HAMDEN — Even though Cheshire was the favorite by seeding and had won 10 of its last 11 games before the playoffs, Trumbull made better use of its chances to pull off a first-round upset Tuesday in the CIAC Division II state hockey tournament.
The No. 3-seeded Rams saw their season end with a 4-1 defeat to the No. 14 Eagles at Lou Astorino Arena.
Cheshire finished at 14-7-0, while Trumbull improved to 10-11-0 and heads to a quarterfinal matchup with No. 6 Branford on Friday.
Against Cheshire, Trumbull took advantage of mistakes and received outstanding goalie play from Gabe Deist, who made 45 saves. Among the 45 were two jaw-dropping sliding pad saves on odd-man rushes to preserve the lead late in the third period.
“There are a lot of tears in there,” Cheshire coach Anthony Giusto said after giving his locker room post-game speech. “If we didn’t put so much into it, it wouldn’t hurt this bad.”
Cheshire fell behind early, tied it, then quickly let it slip away again.
The shot totals, favoring Cheshire 46-23, suggest the Rams played better throughout, but the strategy of firing pucks at the net didn’t work against Deist.

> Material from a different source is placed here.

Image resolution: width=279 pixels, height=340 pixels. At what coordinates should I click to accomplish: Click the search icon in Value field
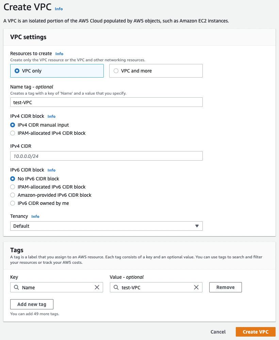pyautogui.click(x=116, y=287)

The Rams changed their game plan with time winding down to get more skaters in front of the net, but it was too late.
“We’re a much different team when we have the lead,” Giusto said. “To get down early, we started playing a different style of hockey. We started playing more offensive and on our toes to catch up.
“Sometimes it works, but that’s when you leave yourself open to give up goals, which is what happened to us.”
The first period saw Cheshire outshoot Trumbull 17-5, yet the only puck to reach the back of the net came on a deflection by Eagles forward Tyler Hickey 2:02 into the game.
Cheshire’s 17 shots included four on the lone power play of the period, but Deist made every necessary save.
“We thought we played a really good first period,” Giusto said. “To come back to the locker room down 1-0 felt a little bit dejecting.
“They played a good game,” Giusto added. “Give them credit.”
Trumbull’s only costly mistake was allowing a clean two-on-one chance for Cheshire forwards Rocco Ocone-Krause and Biagio Pepe. Ocone-Krause had a good shot waiting for him after a takeaway by Drew DePodesta, but passed it up for a better one across the crease that Pepe easily buried to tie the game at 6:30 in the second period.
After the tying goal, though, Cheshire started to falter.
Junior defenseman Ryan Fraser committed a holding penalty at 8:13, which Cheshire easily killed, but with continued possession Trumbull scored 25 seconds after the power play expired.
The goal was a snipe from defenseman Nikolas Smagacz after a faceoff.
With 56 seconds left in the second period, Trumbull went back to the power play after a trip by DePodesta, and this time scored just five seconds in on a wrister by senior captain Jake Terlik to make it 3-1.
Additionally, Cheshire players let the puck slip off their stick on rushes at least three times in the period and lined up incorrectly on a defensive zone faceoff, drawing Giusto’s ire from the bench.
“Leading up to this, the one thing we were worried about was our lack of playoff experience,” Giusto said. “You could tell there were some nerves in that locker room before the game. You start seeing some of those mental mistakes come out. I think that’s what cost us.”
Cheshire killed off an early third-period penalty and made a few bids to bring the game back, but Deist stopped everything.
The Rams had a power play chance with just over six minutes left, but struggled to keep the puck in the zone and it ended when they committed a penalty of their own.
Cheshire senior goalie Jack Falk made a highlight-reel, cross-crease save of his own with just over two minutes left to keep the Rams alive — one of his 19 saves — but after a timeout he went to the bench and watched Trumbull forward Jacques Roy put the puck in the empty net.
Cheshire’s graduating class includes Falk and co-captains Ocone-Krause and Will Gaudet, among other notable names.
“I feel bad for our 10 seniors,” Giusto said. “They didn’t get sent off the way we wanted to send them off, which hurts because I felt like we had a real special group this year.
“I’ll look back on this year as one of the best teams I’ve coached.”